**Passage to read**

------

Returning to the .toml file: * logg_range: Range of log(g) covered in the grid(format [minlogg,maxlogg]). * loggstep: Grid step in log(g). * Teff_range: Temperature range; default uses values calculated from Teffstar: it assumes the default grid calculation setup, with`` min = np.max([Teffstar-1000, 2300.]) `` and max=Teffstar+1000. * Teffstep: Grid step in temperature. * resPower_target: Resolving power at which the grid was created. * wave_range: Wavelength range for fitting (microns, [min,max] format).

MCMC sampling parameters

Under [MCMC params]:

[MCMC_params]
parallel = true
ncpu = 30

nsteps=3000
frac_burnin = 0.6

fitspot = true
fitfac = true

fitThet = true
fitTphot = true

fitlogg_phot = true
fitlogg_het = true

fitFscale = true
fiterrInfl = true

parallel: Whether to use multiprocessing (true recommended).
ncpu: Number of CPUs for parallel MCMC run.
nsteps: Number of steps for each MCMC chain (5000+ recommended for analysis).
frac_burnin: Fraction of chain steps discarded as burn-in (e.g., 0.6).
fitspot / fitfac: Whether to fit spot/faculae covering fractions.
fitThet / fitTphot: Whether to fit spots/faculae/photosphere temperature.
fitlogg_phot / fitlogg_het: Whether to fit log(g) for photosphere and/or heterogeneity.
fitFscale: Fit a flux scaling factor to match observed/model spectra.
fiterrInfl: Fit an error inflation factor to relax the provided data error bars if model/data mismatch is large.

Priors on the fitted parameters

Under [priors]:

[priors]
gaussparanames = "Tphot"
hyperp_gausspriors = [2566,70]

fitLogfSpotFac = [0,0]
hyperp_logpriors = [-5,0]

gaussparanames: List of parameters to apply a Gaussian prior (e.g. ["Tphot","ffac").
hyperp_gausspriors: Mean and std for each Gaussian prior. For multiple parameters: e.g. [[mean1,std1],[mean2,std2]]
fitLogfSpotFac: Specifies if spot/faculae priors are uniform in linear (toggle 0) or log space (toggle 1).
hyperp_logpriors: Bounds for log-priors ([lowerBound,upperBound]).

Beyond the flexibility provided in the .toml file, you can look up the logic in get_param_priors() in stctm/exotune_utilities.py.

------

**Data section**
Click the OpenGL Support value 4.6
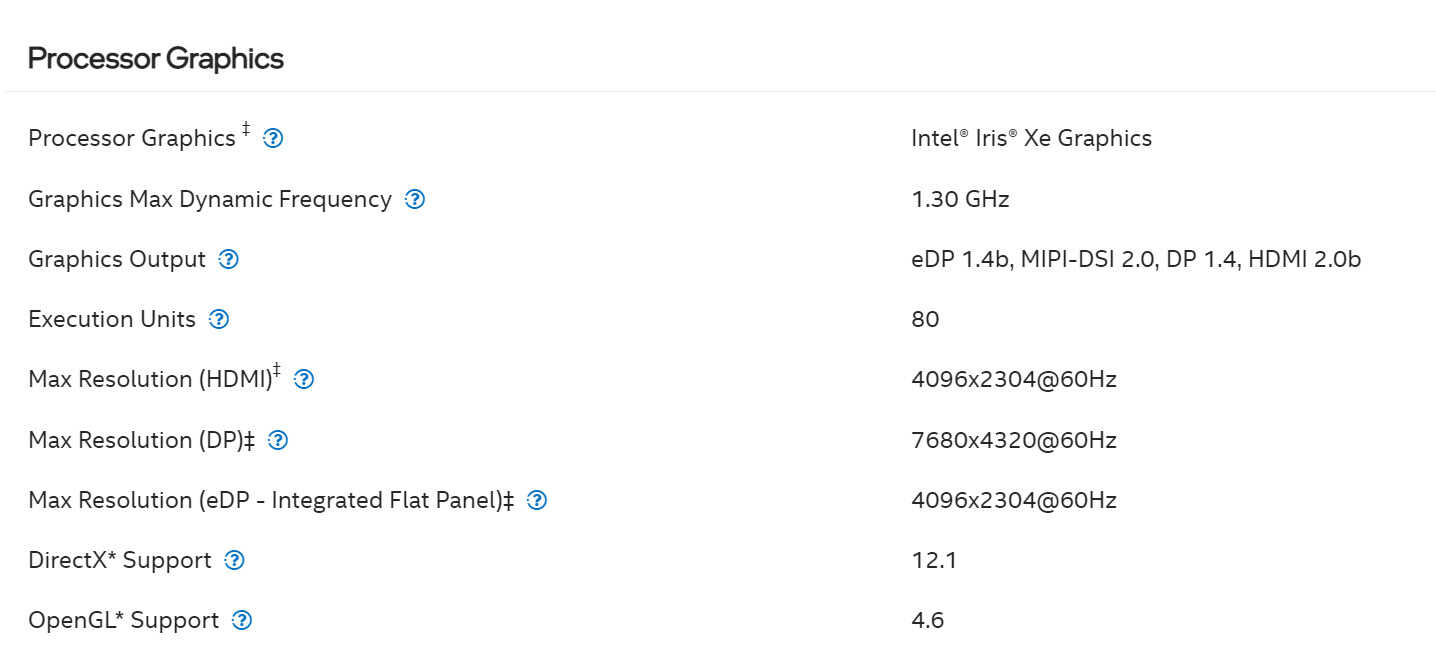1436x650 pixels. click(x=927, y=620)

------

**Task requirements**
A) Which six grid settings does the configuration guide describe in its paragraph that begins "Returning to the .toml file"?
B) According to the configuration guide, how many steps per MCMC chain are recommended for analysis?
C) Can you condense the configuration guide's paragraph beginning "Returning to the .toml file" into a shorter list that keeps its main facts?

**Task results**
A) logg_range, loggstep, Teff_range, Teffstep, resPower_target, wave_range

B) 5000 or more.

C)
- logg_range: log(g) range of the grid, as [minlogg,maxlogg].
- loggstep: log(g) grid step.
- Teff_range: temperature range; by default min = max(Teffstar−1000, 2300) and max = Teffstar+1000.
- Teffstep: temperature grid step.
- resPower_target: resolving power of the grid.
- wave_range: fitting wavelength range in microns, as [min,max].